И все-таки я знал о нем очень мало. Достаточно сказать, что, пока Сергея не арестовали в тридцать пятом году, я мог только строить догадки относительно его происхождения. От прямых разговоров на эту тему он всегда уходил. А когда я однажды спросил у него напрямик, как его отчество, он, несколько замявшись, сказал, что его зовут Сергей Львович, однако тут же заговорил о чем-то, не имеющем никакого касательства к нему. А я без всякой задней мысли тогда же заметил:
- Как интересно - полное совпадение...
Да, о том, что Сергей - сын Троцкого, как-то вовсе не думалось. Весь его облик был настолько далек от всяких ассоциаций с неистовым организатором Красной армии, каковым я привык считать Троцкого с детства, и тем более со злейшим врагом советского народа, каковым его считали вокруг, что в такое почему-то не хотелось верить. Но это было так...

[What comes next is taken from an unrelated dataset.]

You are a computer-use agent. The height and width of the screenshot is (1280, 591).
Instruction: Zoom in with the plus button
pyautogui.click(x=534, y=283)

Когда Сергея, после нескольких месяцев содержания на Лубянке выслали в Красноярск на поселение, сестра через какое-то время поехала за ним. Сейчас не скажу, расписались они в загсе уже там или успели зарегистрировать свой брак еще в Москве, ведь Сергею после Лубянки, если не ошибаюсь, предоставили несколько дней на сборы, и уезжал он не этапом, то есть не в «Столыпине», как это стало практиковаться потом, а в обычном пассажирском вагоне. Насколько я помню, его прежняя жена Леля тоже вынуждена была тогда уехать куда-то в Сибирь.
Вспоминая сейчас те времена, я с удивлением констатирую, что арест Сергея, а тем более его высылку я уже тогда воспринимал лишь как прелюдию к куда более суровым испытаниям, на какие были обречены отныне члены нашей семьи. Значит, я уже тогда ничуть не заблуждался относительно жестокости Сталина и отчетливо понимал, что рано или поздно, но с его стороны обязательно последуют в наш адрес тяжкие кары на основе самого дикарского принципа сведения счетов. Принципа родовой мести. Говорю об этом не для того, чтобы похвастать своей прозорливостью, а для того, чтобы подчеркнуть, сколь быстро после убийства Кирова злодейская сущность «отца народов» стала в определенных кругах советского общества непреложной очевидностью. Оказывается, уже в те годы, задолго до разоблачений XX съезда, злобная мстительность виделась неотъемлемым слагаемым сталинского имиджа.
Следует отметить также, что стараниями мощного пропагандистского аппарата имя Троцкого уже приобрело к тому времени сатанинское звучание, и всякая причастность к этому имени не только вызывала у советских обывателей священный испуг, но и побуждала их- у страха глаза велики - мигом сигнализировать куда надо, не скупясь на всевозможные измышления. Вот почему в создавшейся ситуации я боялся не столько даже органов, которым и без того все было известно о наших обстоятельствах, сколько возбужденной людской молвы, могущей навредить нам самым неожиданным образом.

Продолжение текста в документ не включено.